- _Exercise_:
Every line in the listing below that holds the word "Given" should be returned.

- _Data for review_:
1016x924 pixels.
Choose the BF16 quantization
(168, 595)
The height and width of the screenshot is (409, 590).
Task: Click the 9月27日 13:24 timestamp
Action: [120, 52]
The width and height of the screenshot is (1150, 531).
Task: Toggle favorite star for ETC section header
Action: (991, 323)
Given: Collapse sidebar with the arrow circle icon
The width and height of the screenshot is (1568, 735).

--

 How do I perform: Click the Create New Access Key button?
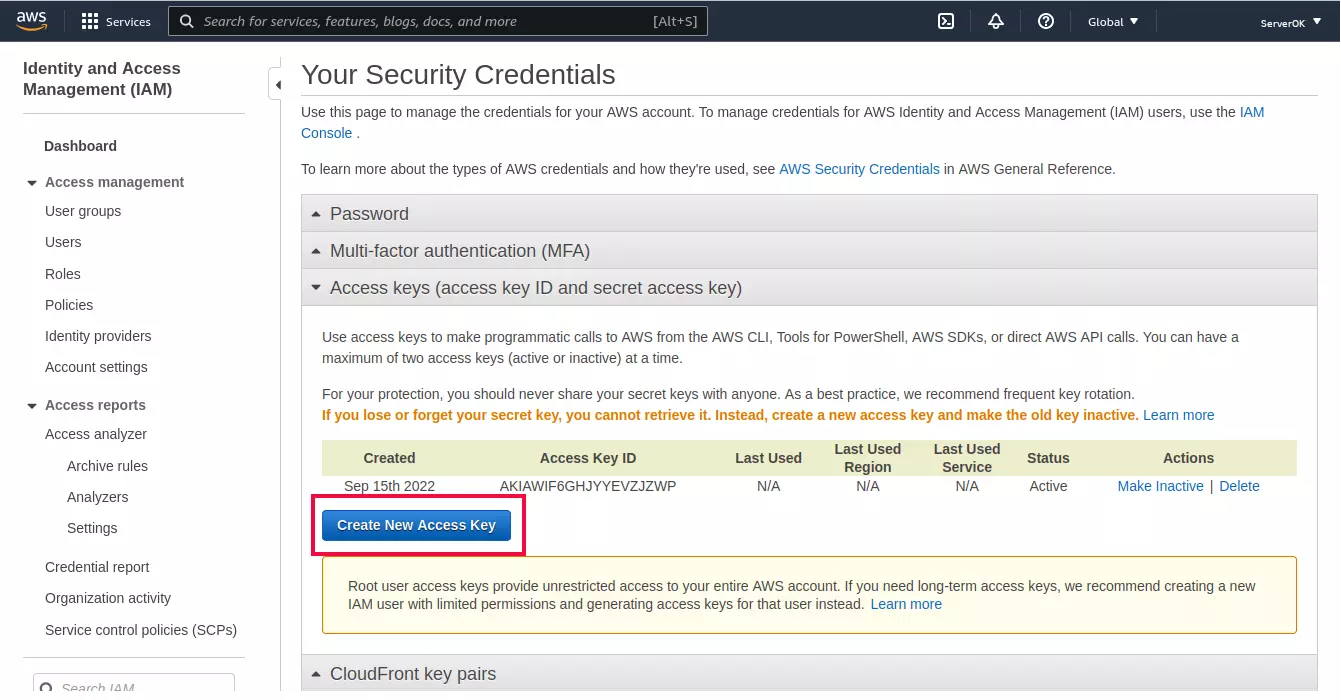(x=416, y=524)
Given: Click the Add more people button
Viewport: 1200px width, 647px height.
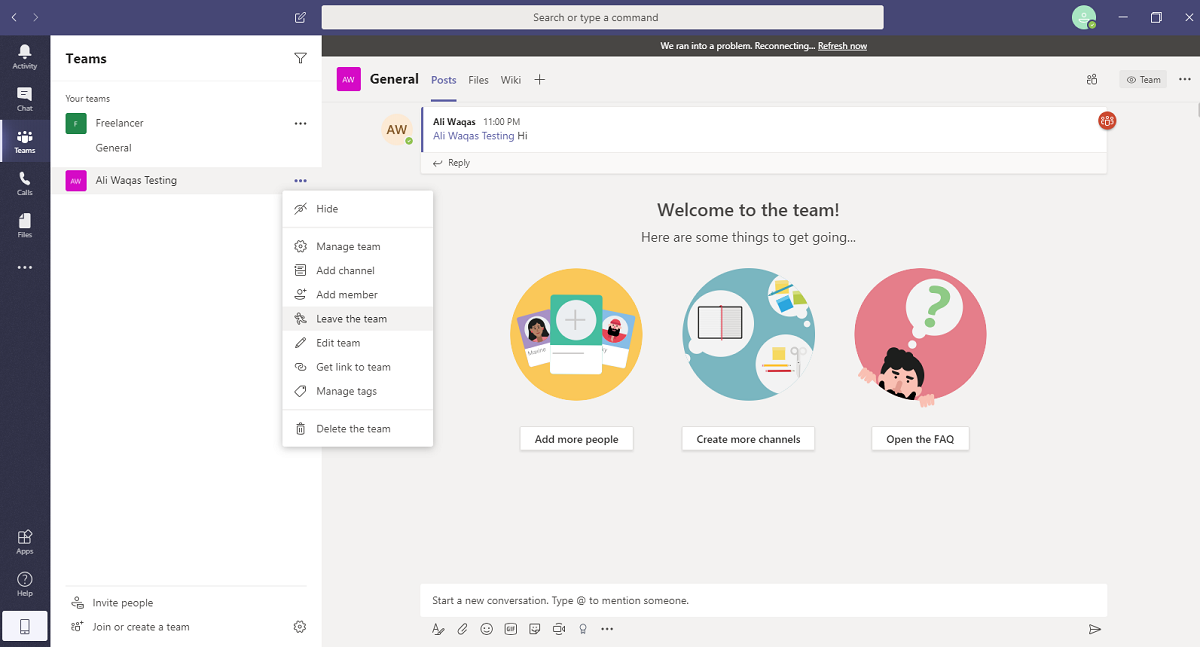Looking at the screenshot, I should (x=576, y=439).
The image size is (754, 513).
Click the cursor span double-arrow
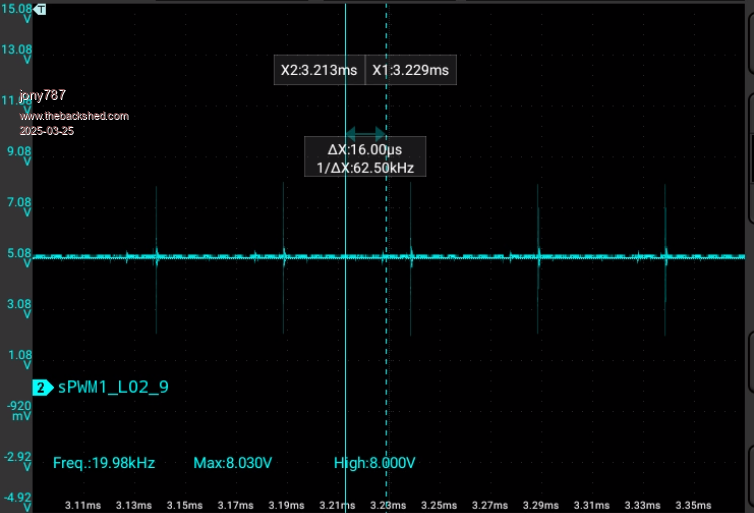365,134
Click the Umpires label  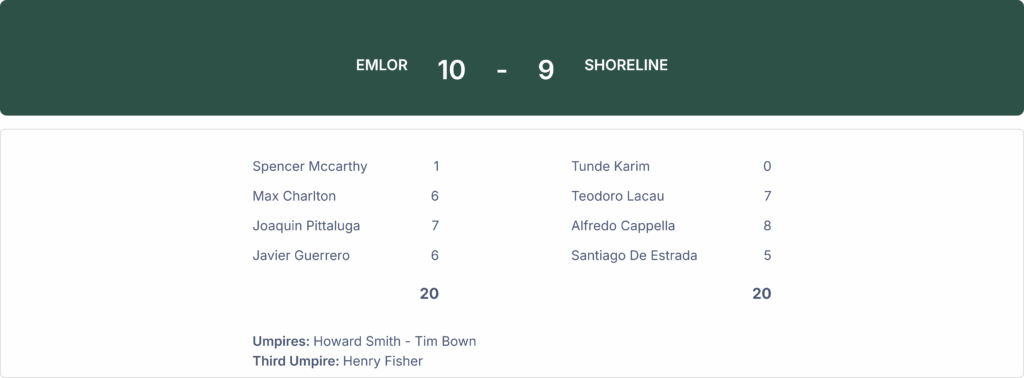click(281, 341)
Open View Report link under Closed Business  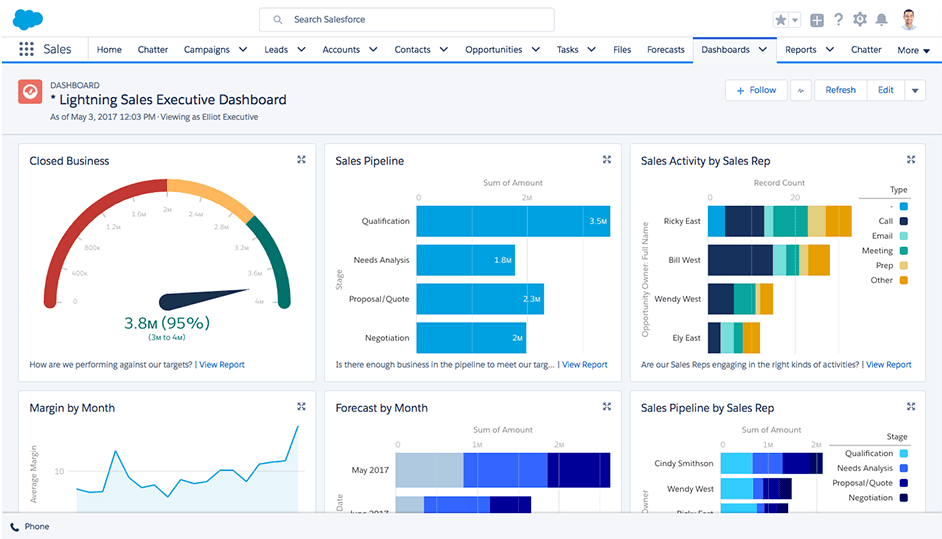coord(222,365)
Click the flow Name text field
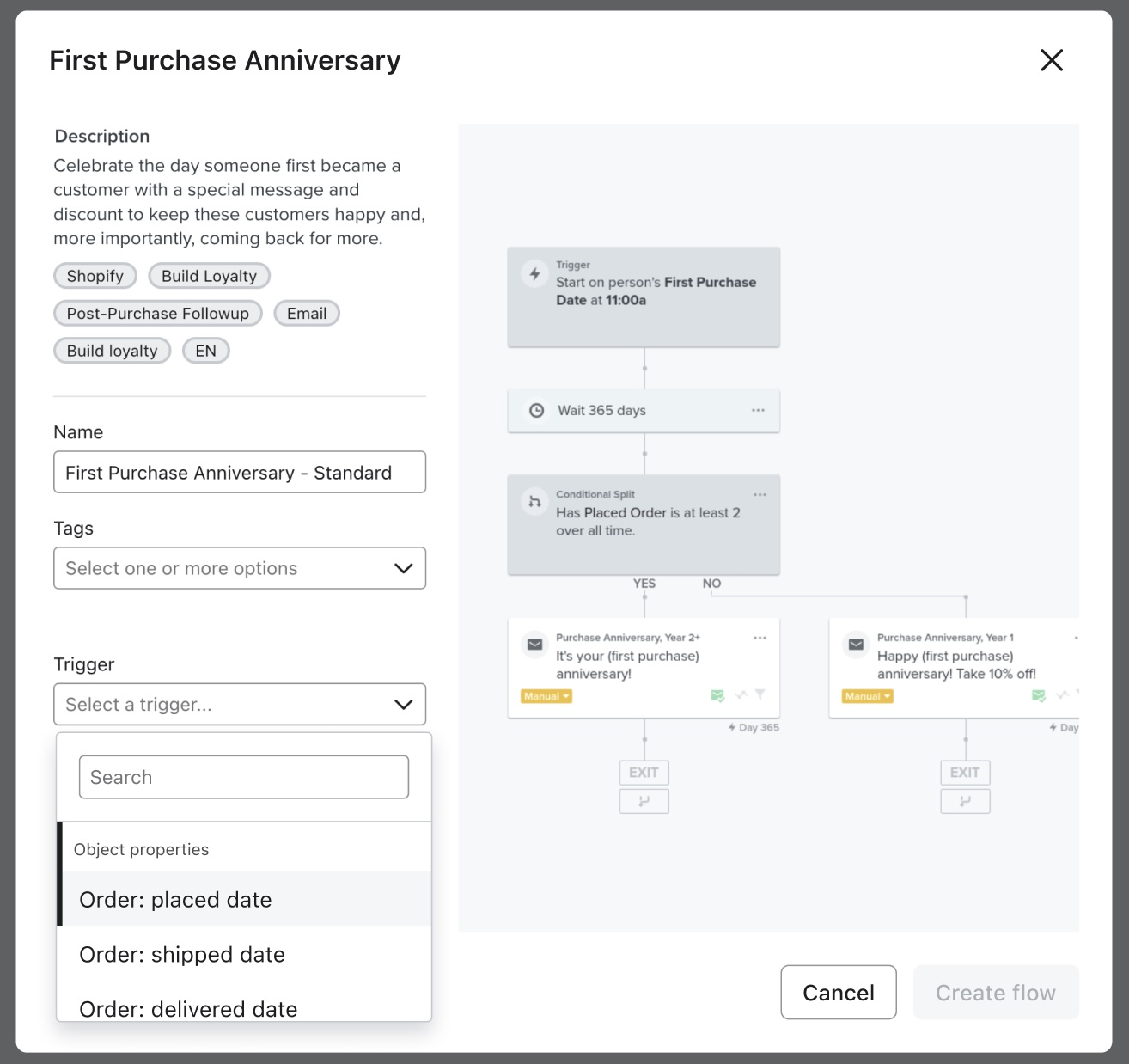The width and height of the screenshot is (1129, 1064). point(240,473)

- _Response area_:
Given: Collapse sidebar with the arrow circle icon
Given: Click the Add more people button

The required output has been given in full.